For the next three months the National Gallery of Art will host a major international exhibition, "Post-Impressionism: Cross-Currents in European and American Painting, 1880-1906."
For the first time, four major French post-impressionists -- Cezanne, Gauguin, Van Gogh and Seurat -- will be exhibited alongside their contemporaries, both European and American. The exhibition, which opened yesterday and will continue through Sept. 1, contains 300 paintings, some of which have never been seen in the United States before.
The exhibit probably would not have been possible without the financial support of General Telephone and Electronics Corp.

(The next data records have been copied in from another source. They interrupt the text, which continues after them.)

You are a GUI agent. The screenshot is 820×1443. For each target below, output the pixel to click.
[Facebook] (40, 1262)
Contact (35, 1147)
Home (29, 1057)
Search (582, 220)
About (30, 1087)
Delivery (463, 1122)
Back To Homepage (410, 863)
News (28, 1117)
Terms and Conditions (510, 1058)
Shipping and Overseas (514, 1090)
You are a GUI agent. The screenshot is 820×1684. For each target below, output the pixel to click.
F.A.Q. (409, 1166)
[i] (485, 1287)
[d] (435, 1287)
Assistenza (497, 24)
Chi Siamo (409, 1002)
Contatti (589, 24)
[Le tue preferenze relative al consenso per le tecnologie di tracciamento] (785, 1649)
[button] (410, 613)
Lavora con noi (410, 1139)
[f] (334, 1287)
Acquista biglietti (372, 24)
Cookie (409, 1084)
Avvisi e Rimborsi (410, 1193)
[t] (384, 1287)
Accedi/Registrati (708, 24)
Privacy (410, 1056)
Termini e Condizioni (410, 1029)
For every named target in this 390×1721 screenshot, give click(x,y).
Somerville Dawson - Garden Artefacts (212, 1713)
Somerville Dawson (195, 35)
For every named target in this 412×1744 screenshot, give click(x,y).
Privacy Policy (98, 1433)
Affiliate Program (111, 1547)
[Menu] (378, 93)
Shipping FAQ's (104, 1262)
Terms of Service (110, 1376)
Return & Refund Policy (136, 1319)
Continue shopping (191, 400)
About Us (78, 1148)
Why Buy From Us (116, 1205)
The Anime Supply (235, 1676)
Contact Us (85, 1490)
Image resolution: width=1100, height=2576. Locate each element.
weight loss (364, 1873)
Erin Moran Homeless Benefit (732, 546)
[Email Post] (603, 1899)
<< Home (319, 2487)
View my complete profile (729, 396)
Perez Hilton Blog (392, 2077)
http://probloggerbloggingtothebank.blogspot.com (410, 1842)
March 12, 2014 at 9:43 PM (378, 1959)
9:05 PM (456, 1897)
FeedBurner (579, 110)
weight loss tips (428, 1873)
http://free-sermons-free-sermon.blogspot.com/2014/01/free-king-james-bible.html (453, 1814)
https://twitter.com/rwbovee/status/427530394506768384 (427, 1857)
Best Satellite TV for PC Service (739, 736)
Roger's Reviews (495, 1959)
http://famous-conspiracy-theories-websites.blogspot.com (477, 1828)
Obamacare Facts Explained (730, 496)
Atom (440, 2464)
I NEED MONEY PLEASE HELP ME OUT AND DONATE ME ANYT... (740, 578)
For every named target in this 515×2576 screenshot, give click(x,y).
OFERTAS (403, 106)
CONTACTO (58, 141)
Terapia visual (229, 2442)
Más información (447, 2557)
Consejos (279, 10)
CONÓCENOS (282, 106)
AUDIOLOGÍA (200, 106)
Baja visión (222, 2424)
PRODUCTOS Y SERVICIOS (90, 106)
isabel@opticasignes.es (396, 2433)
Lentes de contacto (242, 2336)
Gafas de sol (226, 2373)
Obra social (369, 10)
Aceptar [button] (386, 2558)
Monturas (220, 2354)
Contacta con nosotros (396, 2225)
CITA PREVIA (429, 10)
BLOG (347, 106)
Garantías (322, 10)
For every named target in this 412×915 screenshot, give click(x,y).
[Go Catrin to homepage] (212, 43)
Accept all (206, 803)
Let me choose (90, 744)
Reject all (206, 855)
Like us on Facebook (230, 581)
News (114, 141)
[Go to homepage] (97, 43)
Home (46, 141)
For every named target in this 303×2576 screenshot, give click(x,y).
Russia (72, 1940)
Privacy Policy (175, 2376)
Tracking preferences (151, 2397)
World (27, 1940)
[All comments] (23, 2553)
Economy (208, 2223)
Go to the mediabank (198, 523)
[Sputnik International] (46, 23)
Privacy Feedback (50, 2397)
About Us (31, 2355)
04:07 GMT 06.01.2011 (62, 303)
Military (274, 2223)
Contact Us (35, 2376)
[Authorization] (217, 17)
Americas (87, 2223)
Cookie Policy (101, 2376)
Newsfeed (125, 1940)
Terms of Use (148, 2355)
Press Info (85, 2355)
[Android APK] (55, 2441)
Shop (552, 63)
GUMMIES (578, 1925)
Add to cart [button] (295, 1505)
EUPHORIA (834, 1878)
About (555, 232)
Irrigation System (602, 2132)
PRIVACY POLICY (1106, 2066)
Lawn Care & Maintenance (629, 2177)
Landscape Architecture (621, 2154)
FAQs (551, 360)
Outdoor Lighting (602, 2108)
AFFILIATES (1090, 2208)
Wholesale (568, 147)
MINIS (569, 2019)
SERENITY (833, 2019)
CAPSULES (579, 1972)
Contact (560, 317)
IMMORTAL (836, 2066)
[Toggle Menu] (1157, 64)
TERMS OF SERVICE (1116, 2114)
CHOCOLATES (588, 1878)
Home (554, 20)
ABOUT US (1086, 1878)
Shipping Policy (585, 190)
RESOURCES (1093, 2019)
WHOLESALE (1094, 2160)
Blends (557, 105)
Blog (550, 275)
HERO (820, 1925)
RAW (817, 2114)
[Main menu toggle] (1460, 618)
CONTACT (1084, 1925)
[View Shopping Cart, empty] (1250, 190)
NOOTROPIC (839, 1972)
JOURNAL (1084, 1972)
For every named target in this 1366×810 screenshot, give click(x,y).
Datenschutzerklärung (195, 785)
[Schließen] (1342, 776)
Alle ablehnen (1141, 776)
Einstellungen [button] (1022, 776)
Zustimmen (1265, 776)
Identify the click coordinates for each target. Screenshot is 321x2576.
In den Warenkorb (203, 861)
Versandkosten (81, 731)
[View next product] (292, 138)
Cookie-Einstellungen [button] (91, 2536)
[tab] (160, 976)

This is the first time the company has sponsored an exhibit of this scale.
"We'd been looking for an opportunity to have an event in Washington," said Alfred Viebranz, GTE senior vice president.
It is an event that almost didn't take place. A major exhibit from Leningrad's Hermitage Museum, scheduled for the spring and summer, was canceled abruptly following the Soviet invasion of Afghanistan, leaving the gallery four months to put together a show that normally would take two years to mount.
GTE stepped in and provided a substantial grant to assist in the undertaking.
Corporate sponsorshop of the arts has become big business in recent years. According to the Business Committee for the Arts Inc., American companies contributed $250 million to the arts in 1978, compared to $22 million in 1965.